Kaynak metin ->
■ ■ ■

Ayrıca konferans sırasında, 17 hükümetin temsilcileri hava kirliliğiyle mücadele ve sağlığın korunmasına yönelik ulusal taahhütlerini açıkladılar. Aralarında İngiltere, Brezilya, Meksika, Çin ve Vietnam’ın da bulunduğu bazı hükümetler, ulusal planlarını ve standartlarını DSÖ’nün hava kalitesi kılavuzlarıyla daha uyumlu hale getirecek şekilde güncellemeyi ve uygulamayı taahhüt etti. Dünyanın en büyük 100 şehrinin belediye başkanlarını temsil eden C40 Şehirleri programının Londra, Birleşik Krallık ve Freetown, Sierra Leone’den eş başkanları da hava kirliliğini azaltma taahhüdünde bulundu.
Haberin tamamı için tıklayınız.

■ ■ ■

[Görünür hedefleri bulmaya dair veriler]

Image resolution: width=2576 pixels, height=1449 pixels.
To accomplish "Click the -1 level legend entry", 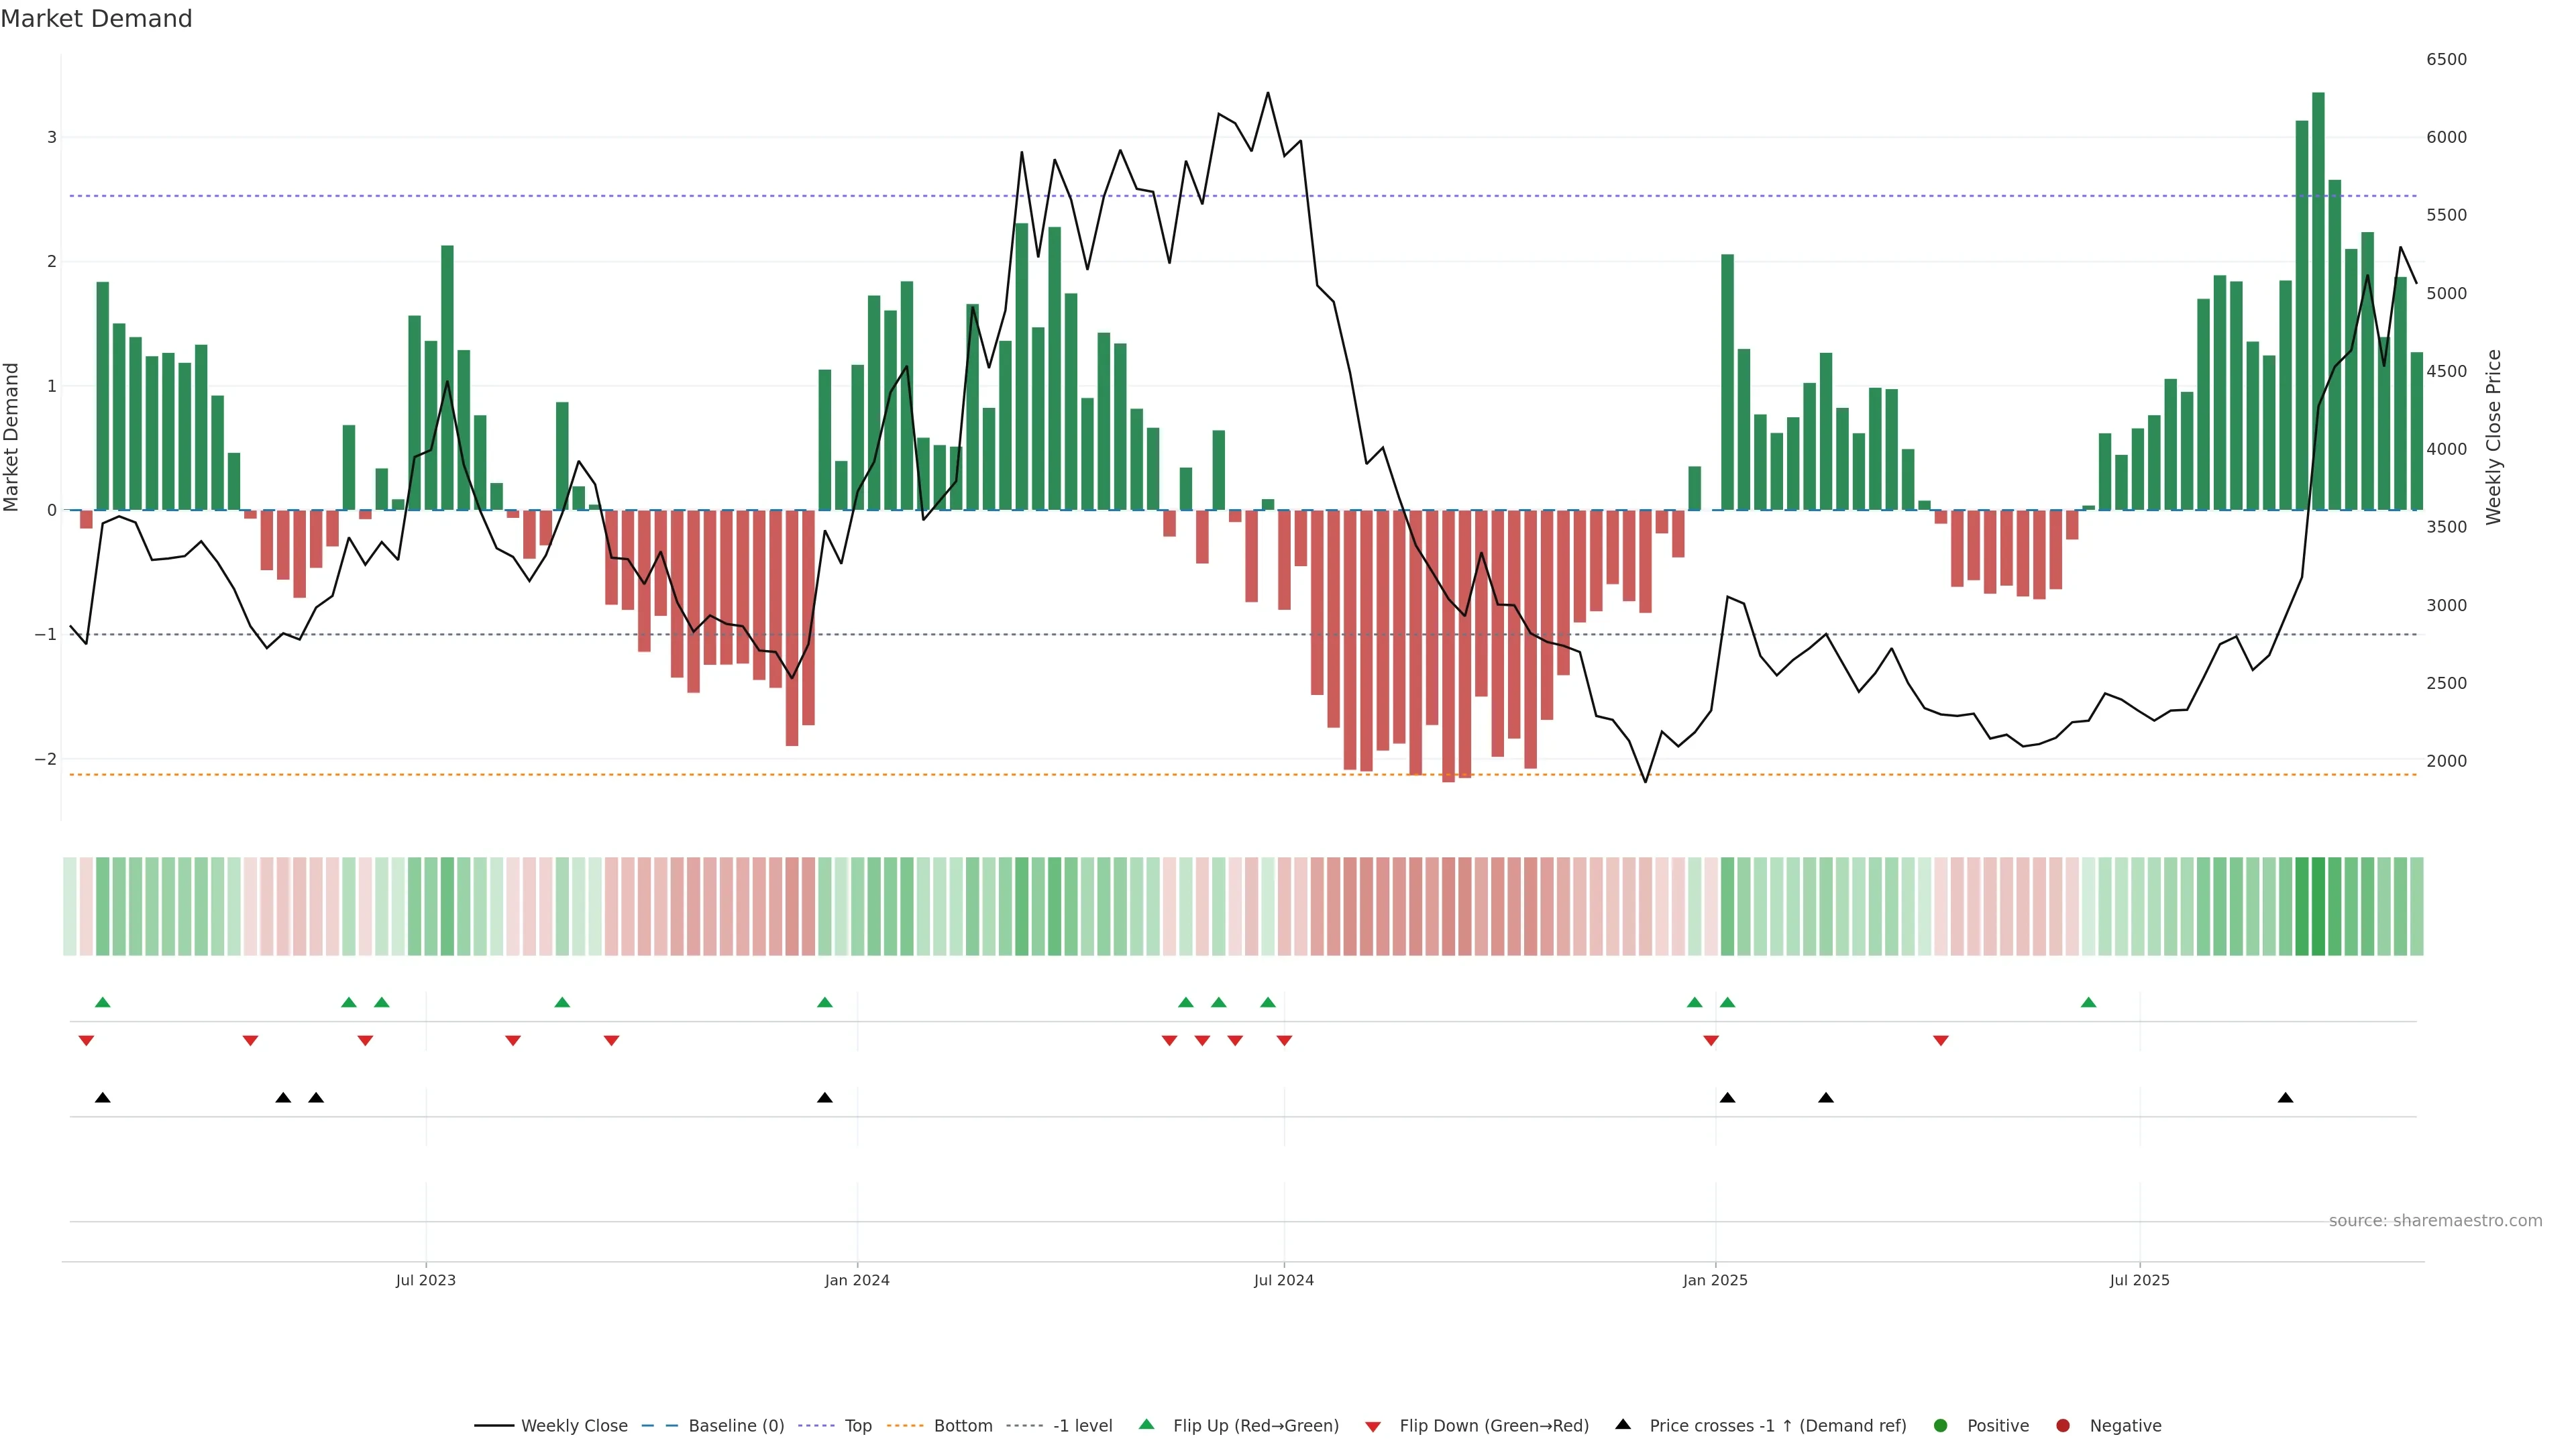I will pos(1082,1426).
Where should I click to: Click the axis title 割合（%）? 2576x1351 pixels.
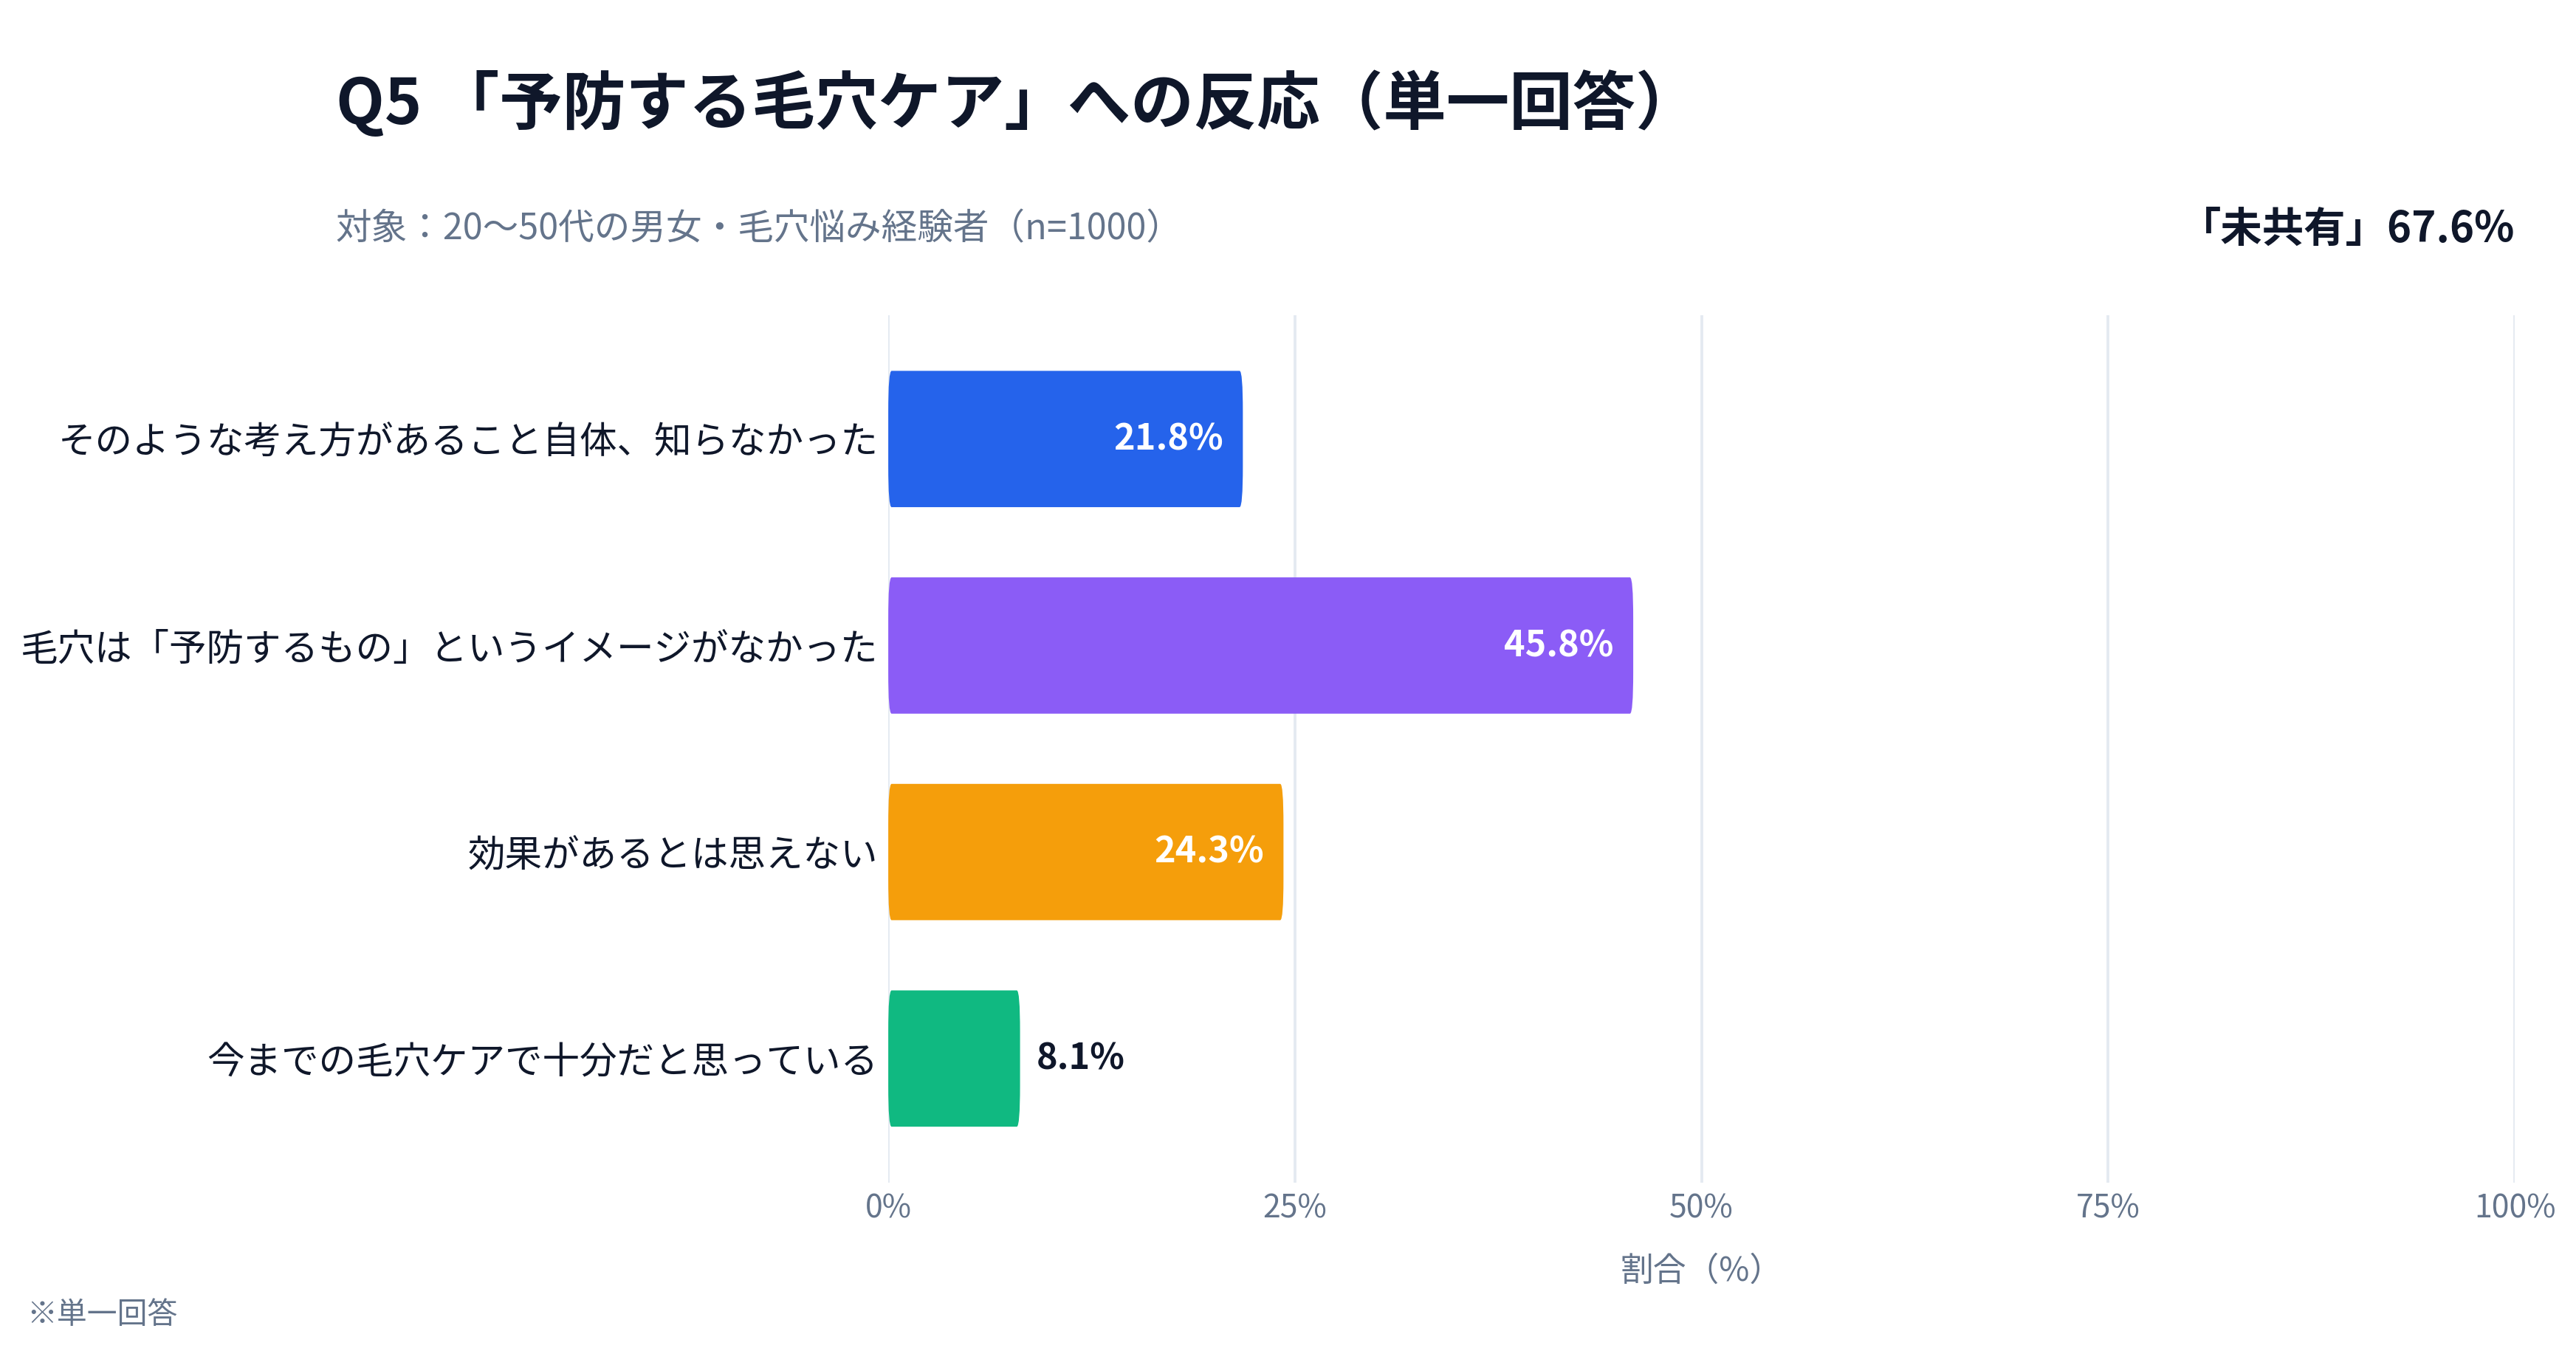pos(1691,1269)
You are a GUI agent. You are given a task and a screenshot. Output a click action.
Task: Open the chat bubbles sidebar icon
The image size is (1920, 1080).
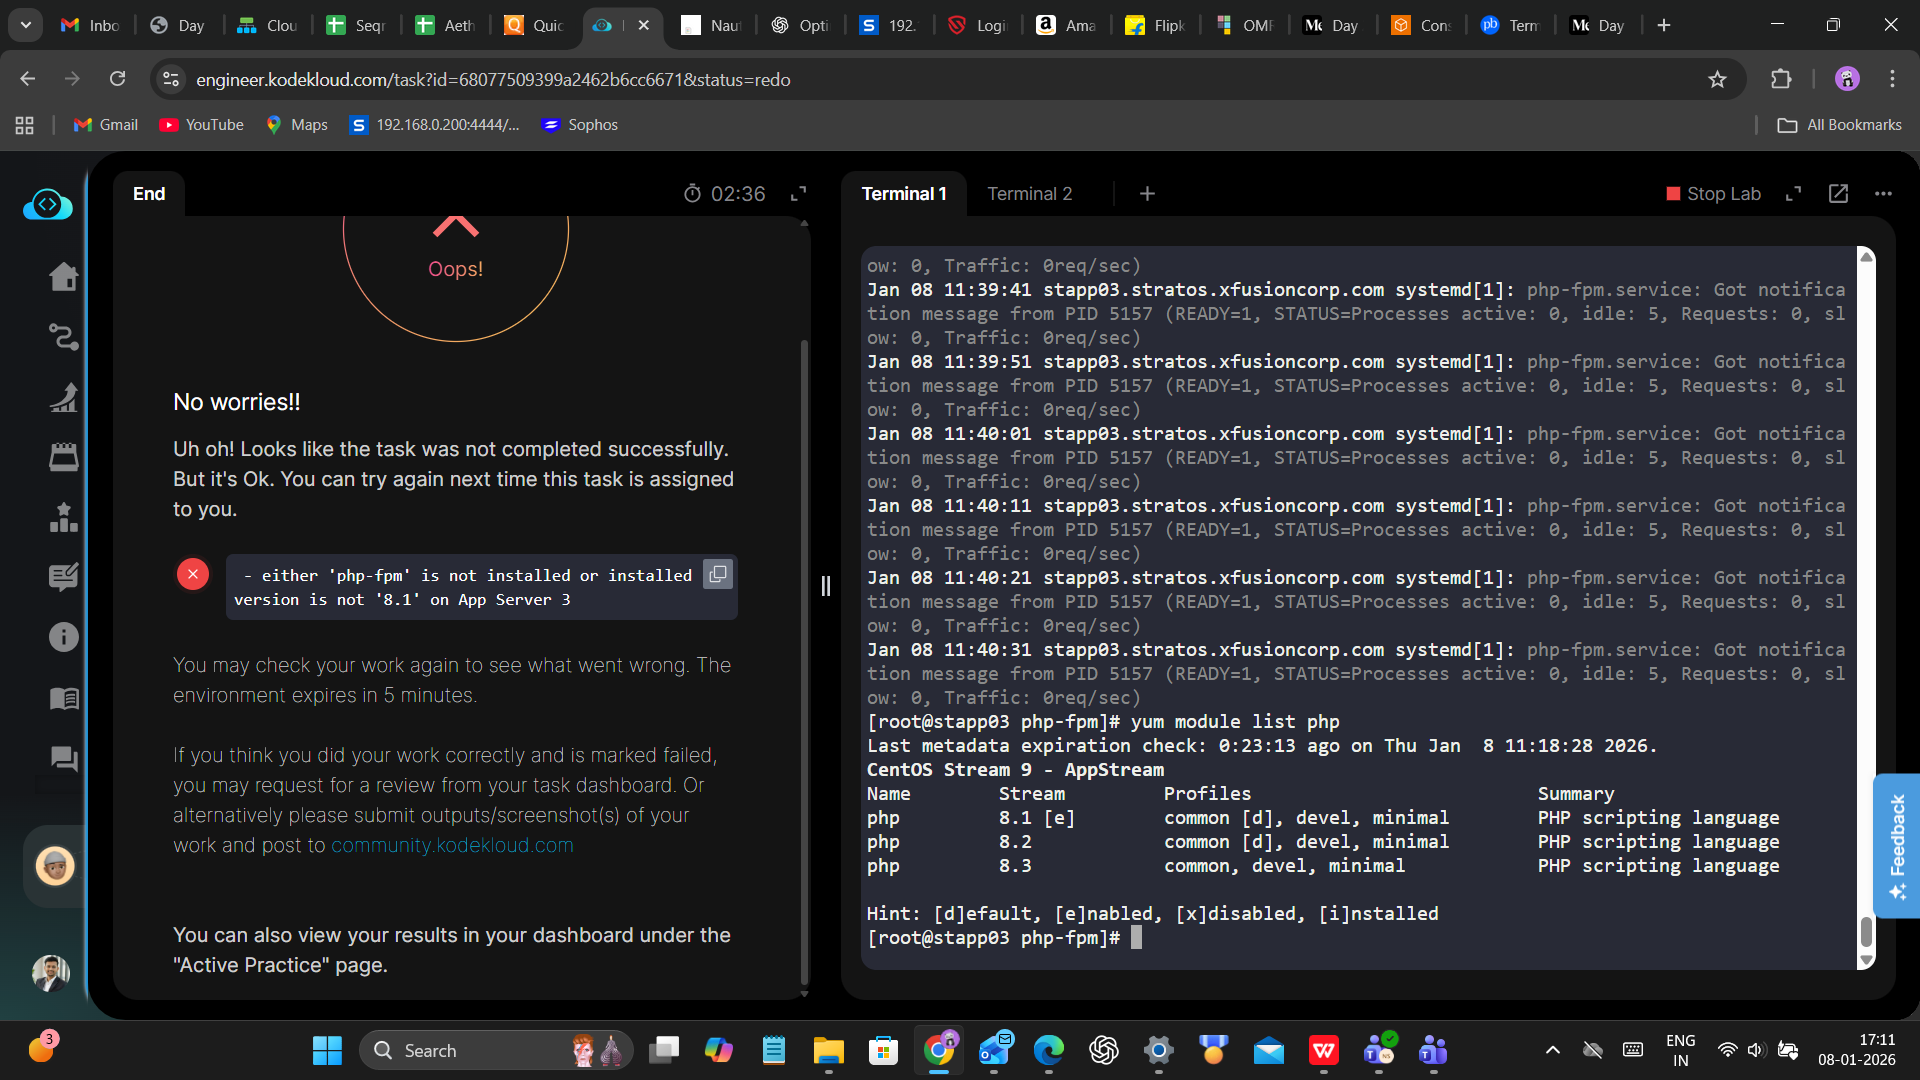63,759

■ ■ ■

Görev -> Kaynak metindeki "Ayrıca konferans sırasında, 17" ile "tamamı için tıklayınız." arasındaki kısmı, bu iki ifade de dahil olmak üzere, hiç değiştirmeden tekrar yaz.

Görevin çözümü ->
Ayrıca konferans sırasında, 17 hükümetin temsilcileri hava kirliliğiyle mücadele ve sağlığın korunmasına yönelik ulusal taahhütlerini açıkladılar. Aralarında İngiltere, Brezilya, Meksika, Çin ve Vietnam’ın da bulunduğu bazı hükümetler, ulusal planlarını ve standartlarını DSÖ’nün hava kalitesi kılavuzlarıyla daha uyumlu hale getirecek şekilde güncellemeyi ve uygulamayı taahhüt etti. Dünyanın en büyük 100 şehrinin belediye başkanlarını temsil eden C40 Şehirleri programının Londra, Birleşik Krallık ve Freetown, Sierra Leone’den eş başkanları da hava kirliliğini azaltma taahhüdünde bulundu.
Haberin tamamı için tıklayınız.